Take a stroll along Santa Monica’s signature pier at sunset, that enormous sun sinking into the Pacific, and you’ll probably wonder if it can get much better than this. There’s an amusement park—perched right on the pier—called Pacific Park, with not-too-scary roller coasters and classic carnival rides that make a nice mix even for little ones. Then there are incomparable views from the top of the pier’s solar-powered Ferris wheel. On weekends, you can join free historical walking tours to learn more about the pier.

And there are the local fishermen adding colour to the scene; hang out for a while and you’re bound to hear some good yarns and watch some slippery fish reeled in.
And then of course, there’s the beach, a broad expanse of pale yellow sand lining the coast for 3.5 miles. Head inland a short distance and you can hike through hills and canyons filled with spring wildflowers and even waterfalls on trails in Santa Monica Mountains National Recreation Area.

Venice Beach

Bordering Santa Monica’s south side is Venice Beach. This region, a blend of hip new condos and funky beach cottages, is famous for the quirky goings-on along its iconic beachfront boardwalk, where street entertainers and vendors create an unforgettable scene of local characters and goings-on. Watch it all stream by from the loud and lively waterfront skate park, or sit near the daily drum circle on the beach. For edgy boutiques focusing on furnishings and fashion, explore boho-chic Abbot-Kinney Boulevard, one of L.A.’s best shopping districts.

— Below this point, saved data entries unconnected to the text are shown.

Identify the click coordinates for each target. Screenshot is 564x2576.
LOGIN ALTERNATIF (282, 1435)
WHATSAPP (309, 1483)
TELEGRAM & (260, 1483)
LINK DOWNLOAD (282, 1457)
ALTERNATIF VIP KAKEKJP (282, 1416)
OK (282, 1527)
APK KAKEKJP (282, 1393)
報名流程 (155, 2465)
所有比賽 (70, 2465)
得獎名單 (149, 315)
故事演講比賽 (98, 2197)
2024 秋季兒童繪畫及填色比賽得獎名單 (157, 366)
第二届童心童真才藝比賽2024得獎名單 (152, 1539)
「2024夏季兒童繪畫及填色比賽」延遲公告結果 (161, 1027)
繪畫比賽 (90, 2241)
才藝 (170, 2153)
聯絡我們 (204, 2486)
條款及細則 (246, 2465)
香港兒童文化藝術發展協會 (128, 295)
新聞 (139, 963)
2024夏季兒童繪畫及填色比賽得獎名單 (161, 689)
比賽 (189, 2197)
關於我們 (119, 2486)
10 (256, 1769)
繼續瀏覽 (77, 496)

Silver Strands State Beach

The great wide blue and pounding surf of the Pacific on one side; a sweet curve of sand around warmer, calm waters on the other. And in between, plenty of run-around room, a chance to try surfing, or build a bonfire on the beach with your family.

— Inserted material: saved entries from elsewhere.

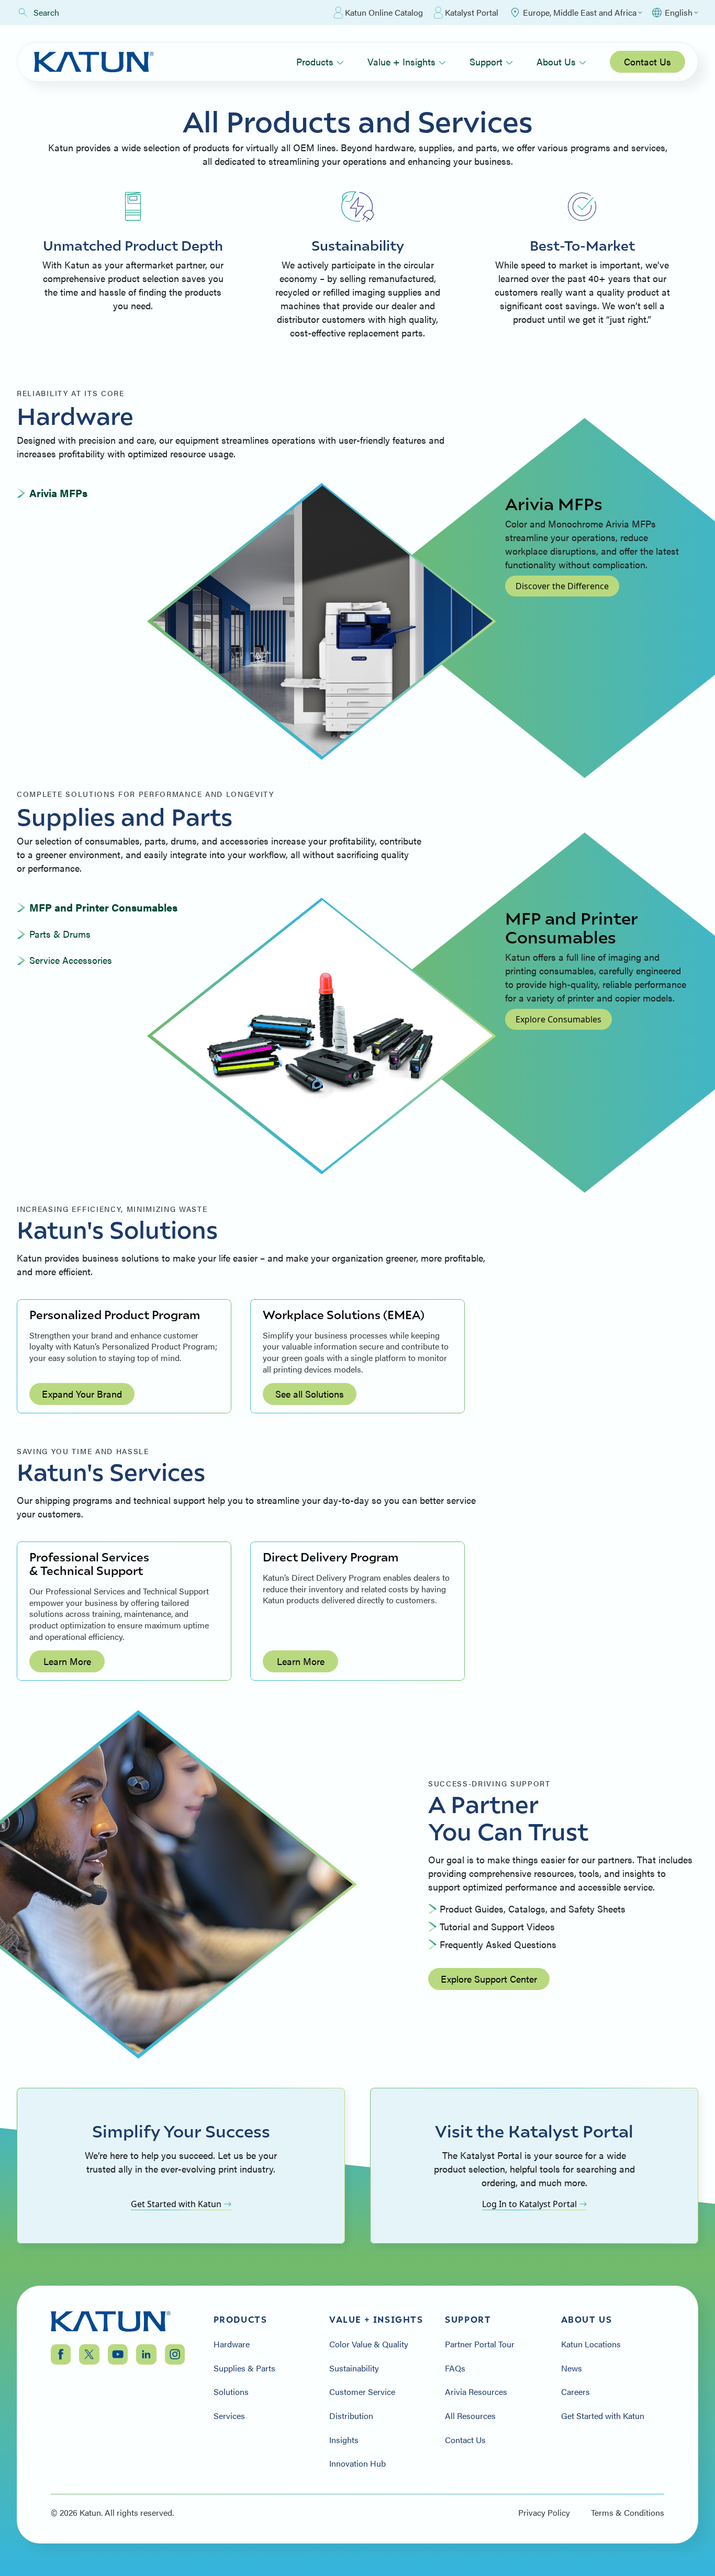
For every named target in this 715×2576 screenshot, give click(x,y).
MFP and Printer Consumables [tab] (103, 907)
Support (486, 61)
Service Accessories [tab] (70, 959)
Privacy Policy (544, 2512)
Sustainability (354, 2368)
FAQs (455, 2368)
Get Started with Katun (176, 2204)
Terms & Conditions (627, 2512)
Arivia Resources (476, 2392)
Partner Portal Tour (480, 2344)
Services (229, 2416)
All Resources (470, 2416)
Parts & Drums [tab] (60, 933)
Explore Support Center (489, 1978)
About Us (556, 61)
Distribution (351, 2416)
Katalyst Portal (471, 12)
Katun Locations (591, 2344)
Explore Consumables (558, 1019)
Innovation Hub (357, 2463)
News (571, 2368)
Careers (575, 2392)
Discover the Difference (562, 586)
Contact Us (647, 61)
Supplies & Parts (244, 2368)
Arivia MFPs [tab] (58, 493)
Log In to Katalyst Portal (529, 2204)
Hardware (232, 2344)
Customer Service (362, 2392)
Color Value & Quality (368, 2344)
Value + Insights (401, 61)
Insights (344, 2440)
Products (314, 61)
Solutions (231, 2392)
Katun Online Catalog (384, 12)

Note that access to the bay side is through pedestrian tunnels; be prepared to carry your gear from the large parking area to that beach, if that’s where you want to spread out. Once there, pavilions, grills, picnic tables, and fire pits are available.

Glass Beach

Heading south toward Mendocino, you’ll come upon Glass Beach, the most photographed destination of Mendocino and one of California’s most extraordinary finds: polished bits of sea glass fill the beach.
In 1906 the citizens of Fort Bragg chose to deal with their waste in a relatively common manner for the era – they dumped it off the cliffs and into the ocean below. That meant everything from household garbage to automobiles, and the practice continued all the way until 1967. The leftover beautiful glass makes up what is now called Glass Beach.